If you ride the Long Island Rail Road Port Washington line as I have every day for the past 17 years, no doubt you have noticed the four-story brick factory on the south side of the tracks the train roars past on 94th Street, about midway between the Woodside and Shea Stadium (now Mets Willets Point) stations. Well, I did, anyway, because I had noted the long-unused train siding, one of the last remaining vestiges of a time when the LIRR was used to move freight. I’m happy to report that the old factory has, instead of being razed for more Fedders specials, has been reinvented for the 21st Century as a building housing three high schools.
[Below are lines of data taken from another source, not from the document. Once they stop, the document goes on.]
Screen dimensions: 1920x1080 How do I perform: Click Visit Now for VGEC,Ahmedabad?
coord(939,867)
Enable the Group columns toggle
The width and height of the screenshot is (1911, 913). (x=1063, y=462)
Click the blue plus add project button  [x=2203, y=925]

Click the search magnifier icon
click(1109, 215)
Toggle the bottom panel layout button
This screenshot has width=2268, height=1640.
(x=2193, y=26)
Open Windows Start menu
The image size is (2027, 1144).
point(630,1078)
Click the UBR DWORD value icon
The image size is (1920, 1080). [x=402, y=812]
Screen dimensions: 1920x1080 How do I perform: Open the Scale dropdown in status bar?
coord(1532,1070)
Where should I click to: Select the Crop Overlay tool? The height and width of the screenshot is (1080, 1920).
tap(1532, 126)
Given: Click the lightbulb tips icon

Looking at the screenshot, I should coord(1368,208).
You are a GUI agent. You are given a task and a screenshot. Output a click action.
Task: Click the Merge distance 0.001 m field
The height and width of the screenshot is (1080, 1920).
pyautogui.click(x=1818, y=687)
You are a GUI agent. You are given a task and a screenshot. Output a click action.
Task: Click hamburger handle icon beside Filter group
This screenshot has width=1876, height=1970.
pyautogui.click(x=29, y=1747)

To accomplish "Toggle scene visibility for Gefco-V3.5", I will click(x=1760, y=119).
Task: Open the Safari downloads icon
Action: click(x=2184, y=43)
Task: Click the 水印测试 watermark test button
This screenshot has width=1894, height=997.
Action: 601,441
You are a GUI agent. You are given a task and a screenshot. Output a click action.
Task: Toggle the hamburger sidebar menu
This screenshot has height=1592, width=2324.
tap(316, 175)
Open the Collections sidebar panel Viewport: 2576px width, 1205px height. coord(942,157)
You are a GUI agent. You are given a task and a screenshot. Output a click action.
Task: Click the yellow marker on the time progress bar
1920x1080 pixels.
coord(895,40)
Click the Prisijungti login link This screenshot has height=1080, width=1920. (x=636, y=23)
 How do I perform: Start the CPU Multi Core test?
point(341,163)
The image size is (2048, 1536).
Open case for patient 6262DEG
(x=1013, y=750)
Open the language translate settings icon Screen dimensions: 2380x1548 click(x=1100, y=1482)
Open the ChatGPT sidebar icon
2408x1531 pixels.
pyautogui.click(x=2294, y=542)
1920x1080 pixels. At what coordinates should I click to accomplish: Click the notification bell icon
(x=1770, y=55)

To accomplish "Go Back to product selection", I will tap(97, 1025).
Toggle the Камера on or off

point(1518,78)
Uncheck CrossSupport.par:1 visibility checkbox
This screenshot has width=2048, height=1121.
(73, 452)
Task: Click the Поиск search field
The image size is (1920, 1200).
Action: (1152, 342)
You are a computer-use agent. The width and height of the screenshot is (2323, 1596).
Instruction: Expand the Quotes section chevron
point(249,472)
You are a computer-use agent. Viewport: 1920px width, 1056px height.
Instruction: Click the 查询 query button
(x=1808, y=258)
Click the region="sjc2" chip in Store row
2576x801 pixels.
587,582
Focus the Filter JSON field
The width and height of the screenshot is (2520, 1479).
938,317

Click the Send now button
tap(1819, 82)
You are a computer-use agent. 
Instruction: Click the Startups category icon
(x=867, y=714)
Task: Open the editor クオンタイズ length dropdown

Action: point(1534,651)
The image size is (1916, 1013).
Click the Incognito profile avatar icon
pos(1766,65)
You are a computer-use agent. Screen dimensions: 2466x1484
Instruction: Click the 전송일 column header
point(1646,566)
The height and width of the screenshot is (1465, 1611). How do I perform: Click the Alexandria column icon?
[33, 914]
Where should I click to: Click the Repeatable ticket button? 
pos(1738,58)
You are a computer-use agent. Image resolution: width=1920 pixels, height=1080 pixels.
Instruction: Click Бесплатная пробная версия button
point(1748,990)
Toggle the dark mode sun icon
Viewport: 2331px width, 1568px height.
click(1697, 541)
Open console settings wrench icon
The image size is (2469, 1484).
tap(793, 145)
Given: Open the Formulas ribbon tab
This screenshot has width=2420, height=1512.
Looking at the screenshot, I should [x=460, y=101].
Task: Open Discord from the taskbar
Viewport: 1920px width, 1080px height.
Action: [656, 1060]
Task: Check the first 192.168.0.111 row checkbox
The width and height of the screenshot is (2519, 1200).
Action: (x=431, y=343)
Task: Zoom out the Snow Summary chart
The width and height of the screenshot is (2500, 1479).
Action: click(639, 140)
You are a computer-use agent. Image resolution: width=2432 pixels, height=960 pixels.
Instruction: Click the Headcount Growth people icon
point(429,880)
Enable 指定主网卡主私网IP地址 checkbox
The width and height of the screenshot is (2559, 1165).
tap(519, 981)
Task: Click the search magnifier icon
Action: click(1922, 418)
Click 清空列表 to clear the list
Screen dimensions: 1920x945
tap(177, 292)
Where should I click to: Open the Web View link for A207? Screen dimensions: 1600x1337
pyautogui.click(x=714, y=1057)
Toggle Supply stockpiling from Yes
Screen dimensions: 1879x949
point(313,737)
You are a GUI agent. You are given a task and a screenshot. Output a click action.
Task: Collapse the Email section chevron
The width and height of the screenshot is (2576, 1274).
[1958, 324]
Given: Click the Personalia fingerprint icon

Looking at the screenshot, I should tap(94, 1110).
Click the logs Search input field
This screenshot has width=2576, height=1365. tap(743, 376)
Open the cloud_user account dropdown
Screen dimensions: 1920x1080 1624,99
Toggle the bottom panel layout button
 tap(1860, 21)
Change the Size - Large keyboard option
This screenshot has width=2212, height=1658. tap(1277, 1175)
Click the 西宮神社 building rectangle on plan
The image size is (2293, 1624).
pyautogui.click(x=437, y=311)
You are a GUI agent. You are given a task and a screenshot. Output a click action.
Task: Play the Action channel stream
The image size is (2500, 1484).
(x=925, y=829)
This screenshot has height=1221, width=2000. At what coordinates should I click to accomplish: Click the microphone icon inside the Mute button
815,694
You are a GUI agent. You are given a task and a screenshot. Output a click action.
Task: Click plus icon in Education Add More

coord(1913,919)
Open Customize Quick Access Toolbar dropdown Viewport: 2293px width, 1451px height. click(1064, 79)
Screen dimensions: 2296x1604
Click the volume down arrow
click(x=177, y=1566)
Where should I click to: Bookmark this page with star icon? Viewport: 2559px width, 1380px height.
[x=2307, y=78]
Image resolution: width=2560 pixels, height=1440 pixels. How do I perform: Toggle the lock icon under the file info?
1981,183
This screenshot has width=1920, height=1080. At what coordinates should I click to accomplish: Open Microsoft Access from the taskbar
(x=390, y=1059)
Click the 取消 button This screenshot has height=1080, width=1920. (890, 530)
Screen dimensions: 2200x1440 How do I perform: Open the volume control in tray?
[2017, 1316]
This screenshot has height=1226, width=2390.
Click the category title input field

From Peter R. Simmons, Gotham Comes of Age: New York Through the Lens of the Byron Company, 1892-1942: Eugene R. Durkee founded a [salad dressing, spice and condiment manufacturing] company in 1851, and by 1857 his original “secret recipe” dressing for salads and meats had won numerous awards for excellence. The company went on to create sauces and gravy mixes, to import olives, and to package and sell shredded coconut. In 1906 the government turned to E. W. Durkee (Eugene’s son) to write federal standards for spices and extracts. This factory at Elmhurst, Long Island (Queens) joined the existing Brooklyn plant in 1917… Durkee Famous Foods was absorbed by the Glidden Company in 1980 and then transferred to the Consumer Products Division of the SCM Corporation.
Above we see the Durkee factory soon after its completion form the 94th Street side, which was its main entrance (I wonder whatever happened to those massive stone panthers(?) on either side of the door!) On the right side is the LIRR and the siding.
This front lawn once faced Corona Avenue. The lawn was triabgular in shape, since Corona Avenue approaches it at an angle.
Hmmm…”playground” meant something different in 1917, I suppose. From the Durkee manual, with its gorgeous typography:
The building is 400 feet long and 100 feet wide, 85% of the outside of the building is glass (there is not a dark corner in the building). It is placed in a plot of nearly ten acres in the residential part of the town of Elmhurst, Long Island. The ventilation is perfect. It is fireproof, dust proof and vermin proof. There is no possibility of outside contamination. We own and opccupy exclusively the entire building. The ground surrounding it is a park with flowers and shrubbery, and on one side a playground for employees. The railroad siding alongside of our building — capacity eight cars — permits us to receive or to ship to any part of the United States from our own doors.
Here’s a photo of the office area, complete with rolltop desks. Note the panther on the right side — two of them flanked the front entrance. As the manual said, the room looks flooded with light. The manual said of the dining room:
The large dining room has window boxes of growing, flowering plants, a piano, a wireless set — and in bad weather the girls dance and sing. In good weather they use the park as a playground or lounge. We have two teams of baseball for girls, and two teams for men — croquet, etc.
I’m not sure when Durkee moved out of the building. I heard that it served as a leather ‘factory’ for awhile. In 2007, renovation work began and the work was completed the next year, when it became the Elmhurst Educational Campus, consisting of three separate high schools — I have seen that number as four elsewhere. Online information about the campus I have found to be sketchy. SBLM Architects, which oversaw the redo, has an item on its website that says:
The project required a complete interior gut-renovation with selected demolition while the exterior was preserved due to its historical significance… The project involved coordination with SHPO (State Historic Preservation Office) and LIRR (Long Island Rail Road).
As you can see, the front of the factory facing Corona Avenue has been again given over to use as a ‘playground,’ this time a real one with a track, field and basketball court.
According to Queens historian Vincent Seyfried, the pedestrian footbridge at 94th Street has been there since 1920. It’s still there, with a fence to make it tougher for Elmhursters to throw garbage on the tracks.